Five medical standards changes you need to know about…
RSSB’s Barbara Smith takes you through what you need to know about changes to our medical standards in a heartbeat.
RSSB’s medical standards are currently being revised under the guidance of the cross-industry Traffic Operations and Management Standards Committee (TOM SC). The new standards will be published in March 2025.
Here are five main changes you need to know.
1. Eye level. The Train Driving Licences and Certificates Regulations 2010 (TDLCR) lets doctors issue a derogation as follows: ‘maximum corrective lenses: hypermetropia + 5/myopia -8 (exemptions may be authorised in exceptional cases and after having obtained the opinion of an eye specialist; the recognised doctor then takes the decision)’.
To help doctors, we will provide guidance on a number of things, including how and when a doctor may seek an opinion from a specialist eye doctor, and how to assess train drivers to decide if an exemption is suitable.
2. Colour level. The TDLCR requires train drivers to have normal colour vision tested using a recognised test. Schedule 1 suggests the use of the Ishihara test (the one with the coloured dots). However, it is not mandated. The regulations also mention the use of ‘another recognised test if required’. This can be interpreted in various ways, but in other industries it’s common practice to do a secondary test if someone doesn’t pass the initial screening test. This approach can be adopted in the rail industry.
3. Vision on. New research is being worked on to define the minimum thresholds of colour vision for safety-critical railway staff. The exact timescales of the research aren’t confirmed, but we expect the results to be published during the summer of 2024.
4. Incapacity Research is also being scoped to look into providing an assessment of the likely effects on the performance of conditions of the sudden loss of consciousness, a reduction in attention or concentration, sudden incapacity, a loss of balance or coordination, or a significant limitation of mobility for an agreed range of safety-critical workers. This will be used to analyse the risk of these incapacitation events to the operating railway. The research will help the industry make a robust risk-informed decision about managing safety-critical workers.

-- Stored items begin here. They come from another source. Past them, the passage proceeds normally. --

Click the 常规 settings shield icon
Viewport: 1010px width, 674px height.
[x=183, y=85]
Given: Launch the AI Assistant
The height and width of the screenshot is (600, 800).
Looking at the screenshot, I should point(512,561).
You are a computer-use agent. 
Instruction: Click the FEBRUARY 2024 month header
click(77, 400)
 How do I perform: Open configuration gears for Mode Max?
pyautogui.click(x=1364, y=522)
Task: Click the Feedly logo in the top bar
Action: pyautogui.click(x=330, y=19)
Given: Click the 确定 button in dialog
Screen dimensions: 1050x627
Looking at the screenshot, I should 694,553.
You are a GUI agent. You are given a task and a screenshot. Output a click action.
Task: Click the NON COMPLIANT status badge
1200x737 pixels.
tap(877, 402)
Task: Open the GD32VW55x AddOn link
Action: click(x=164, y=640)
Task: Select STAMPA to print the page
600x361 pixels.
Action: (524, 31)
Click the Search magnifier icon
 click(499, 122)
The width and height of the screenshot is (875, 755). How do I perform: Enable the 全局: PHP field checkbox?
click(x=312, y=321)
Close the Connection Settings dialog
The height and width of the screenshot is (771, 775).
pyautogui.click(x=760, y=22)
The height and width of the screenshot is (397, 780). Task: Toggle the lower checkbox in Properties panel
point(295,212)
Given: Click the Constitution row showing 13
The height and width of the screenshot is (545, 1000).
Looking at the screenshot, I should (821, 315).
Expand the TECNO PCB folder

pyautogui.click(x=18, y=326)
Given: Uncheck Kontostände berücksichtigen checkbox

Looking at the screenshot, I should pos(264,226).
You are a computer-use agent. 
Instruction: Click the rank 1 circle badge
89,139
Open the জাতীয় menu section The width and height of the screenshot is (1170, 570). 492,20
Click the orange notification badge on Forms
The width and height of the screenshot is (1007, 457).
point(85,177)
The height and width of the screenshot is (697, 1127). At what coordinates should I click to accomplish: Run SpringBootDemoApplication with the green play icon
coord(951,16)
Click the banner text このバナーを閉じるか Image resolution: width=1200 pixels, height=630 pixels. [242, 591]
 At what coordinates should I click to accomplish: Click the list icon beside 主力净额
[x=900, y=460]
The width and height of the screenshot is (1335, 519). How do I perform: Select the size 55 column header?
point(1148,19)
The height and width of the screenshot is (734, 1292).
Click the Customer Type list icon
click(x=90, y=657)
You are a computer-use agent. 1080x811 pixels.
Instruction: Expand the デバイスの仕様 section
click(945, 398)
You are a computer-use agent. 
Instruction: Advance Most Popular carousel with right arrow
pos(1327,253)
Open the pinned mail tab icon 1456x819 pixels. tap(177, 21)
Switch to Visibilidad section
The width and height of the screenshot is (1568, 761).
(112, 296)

5. Heartbeat. TDLCR could benefit from the research through subsequent railway-specific guidance about drivers with these implantable cardioverter defibrillators (ICDs). Whilst non-railway standards for people with ICDs currently exist for some industries, they may not be appropriate for us. At the moment, recognised doctors undertaking medical examinations of licenced train drivers with ICDs should seek specialist cardiac advice, as appropriate.